The vagrant spoke into his collar, “How does it look to you, Sarah?”

At the other end of the block, in the back of a large van, Sarah sat before an impressive bench of electronic gear and radio receivers, monitoring the conversation, a headset to her ear. “We might try under the overpass again. The people at the youth shelter say a lot of runaway kids congregate there on the weekends after it gets late.”

Elisha passed the word along.

Elijah looked at his watch. “It's 11:07 and 40 seconds.”

Elisha smiled. Her brother was proud of his extremely accurate watch. “I think it's getting late.”

Nate responded, “Are you kids ready for another night under the overpass?”

Elisha made a face despite herself. “Working on it.” She told her brother, “They're talking about another night under the over­pass.”

“Well, hopefully we'll meet a different bunch,” Elijah offered, “somebody who might know something.”

“It's just hard to—Whoa, just a minute. Somebody's coming.”

Elijah tried to look without looking. He saw her, too. “I think she's looking at us.”

While Elijah and Elisha acted indifferent and preoccupied, Nate could see the woman they were referring to. She was a young and pretty redhead, and obviously not a runaway or vagrant; she was dressed casually, but dressed well in dark slacks, woolly red sweater, light jacket, and pricey running shoes.

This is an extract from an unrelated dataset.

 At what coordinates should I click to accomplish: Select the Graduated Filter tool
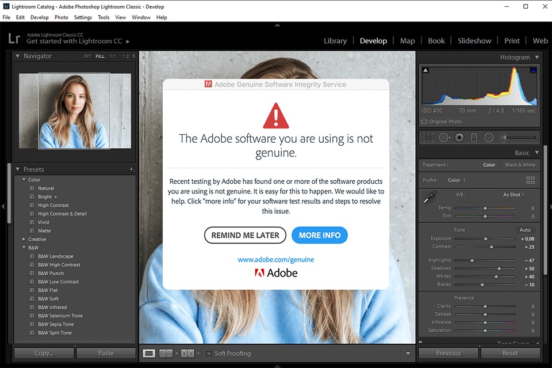pyautogui.click(x=474, y=137)
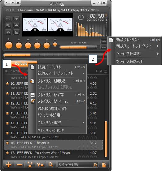The height and width of the screenshot is (171, 162).
Task: Open the playlist menu icon beside the star
Action: 106,71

“She's looking at us, all right,” Elisha reported.

“Hi,” said the woman, and Nate and Sarah could hear her voice over their kids' radios.

“Hi,” Elisha responded in the dull tone of a glum, leave-me-alone teenager.

The woman knelt down to Elisha's eye level, and offered a business card. “I'm Margaret Jones. I work with the Light of Day Youth Shelter, just a few blocks from here.” She looked toward Elijah. “Is he with you?”

Elisha shot her brother a sideways glance and shrugged. “I don't know. He's just sitting there and I'm sitting here.”

She addressed both of them. “Well, if you need a place to stay tonight, we have rooms. We'll give you a good hot meal, a shower if you like, and your own room with your own bed, no questions asked.”

Elijah asked, “What's the catch?”

“No catch. We're a charitable organization, we've been working the streets for nine years, and all we really want to do is get you off the street where you'll be safe and have some shelter.”

Elijah, staying in character, gave a cynical sneer. “You're not the Living Way Youth Shelter? We've already been there.”

The woman laughed apologetically and added, “No, no, we're somebody else, just a bunch of do-gooders, trying to help kids in trouble. You may like us, you may not, but at least you'll have a room for the night.” She held out another business card.

Elijah accepted it with a shrug, then read it out loud. “Margaret Jones, Light of Day Youth Shelter, 203 Miller Street. Shelter, rescue, counseling.”

Sarah entered the name and address on a laptop computer.